That seems convoluted to me.  This kind of complexity seems best in
virtio-scsi.

>> 2) If device offers VIRTIO_BLK_F_WCE, and driver negotiates it:
>>    - Completed writes should be persistent if guest crashes.
>>    - No ordering guarantees are given except where flush command sent.
>>    - Flush SHOULD push all preceeding writes to permanent storage.
>>      (in the RFC SHOULD sense, which is weaker than MUST).
>
> We can also document that it's legal for device to
> make the feature required (using the new handshake).

I dislike compulsory features.  Most features are a
complexity/performance tradeoff.  Making a feature compulsory means that
only the device gets to decide the tradeoff, not the driver.
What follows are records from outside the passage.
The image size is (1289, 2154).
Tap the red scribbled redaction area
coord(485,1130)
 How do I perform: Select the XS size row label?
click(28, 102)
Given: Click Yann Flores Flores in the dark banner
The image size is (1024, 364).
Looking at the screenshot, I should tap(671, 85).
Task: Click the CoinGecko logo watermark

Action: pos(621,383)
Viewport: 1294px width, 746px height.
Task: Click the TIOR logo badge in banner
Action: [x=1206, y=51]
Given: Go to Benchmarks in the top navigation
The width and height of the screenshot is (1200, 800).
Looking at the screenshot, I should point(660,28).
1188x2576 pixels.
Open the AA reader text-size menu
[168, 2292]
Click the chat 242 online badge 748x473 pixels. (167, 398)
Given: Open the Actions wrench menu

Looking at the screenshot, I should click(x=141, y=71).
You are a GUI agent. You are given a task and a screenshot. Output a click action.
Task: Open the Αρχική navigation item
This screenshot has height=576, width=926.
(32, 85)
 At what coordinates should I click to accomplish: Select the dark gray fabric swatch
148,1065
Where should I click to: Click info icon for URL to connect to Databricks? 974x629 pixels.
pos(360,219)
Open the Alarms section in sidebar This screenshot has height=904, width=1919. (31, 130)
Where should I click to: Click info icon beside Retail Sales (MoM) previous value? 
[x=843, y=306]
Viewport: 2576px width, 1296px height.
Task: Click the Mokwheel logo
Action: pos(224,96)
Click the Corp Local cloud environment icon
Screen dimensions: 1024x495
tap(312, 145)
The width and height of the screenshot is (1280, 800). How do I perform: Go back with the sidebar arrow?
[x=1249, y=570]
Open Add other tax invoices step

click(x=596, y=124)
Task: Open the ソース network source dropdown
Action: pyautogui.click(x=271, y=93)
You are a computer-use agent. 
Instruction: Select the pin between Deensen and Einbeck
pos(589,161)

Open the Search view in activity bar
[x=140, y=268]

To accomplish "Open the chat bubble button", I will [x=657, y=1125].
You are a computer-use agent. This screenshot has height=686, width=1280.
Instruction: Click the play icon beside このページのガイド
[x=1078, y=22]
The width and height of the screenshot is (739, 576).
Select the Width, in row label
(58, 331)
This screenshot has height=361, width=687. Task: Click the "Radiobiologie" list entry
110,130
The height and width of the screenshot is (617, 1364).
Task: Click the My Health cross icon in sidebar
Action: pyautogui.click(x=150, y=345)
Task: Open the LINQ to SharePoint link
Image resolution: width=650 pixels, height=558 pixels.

>> 3) If device does not offer VIRTIO_BLK_F_WCE, or driver doesn't
>>    negotiate it:
>>    - Completed writes should be persistent if guest crashes.
>>    - No flush commands are supported.
>>    - No guarantee about writes hitting permanent storage.
>> 
>> This pretty neatly divides it into complex and simple cases.  If you
>> want more fine-grained, you know where to find virtio-scsi...

Subnote:
        This means that quisceing a device non-WCE device forms a write
        barrier.  This is not quite the same as strictly ordered, as
        in-flight requests can be reordered.

        Quiescing a WCE device doesn't do anything (though a
        straightforward aio implementation would cause a write barrier
        too).

My main question remains: is this non-WCE vs WCE split sane?  Non-WCE
means no host persistence, WCE gives you a hope.

Cheers,
Rusty.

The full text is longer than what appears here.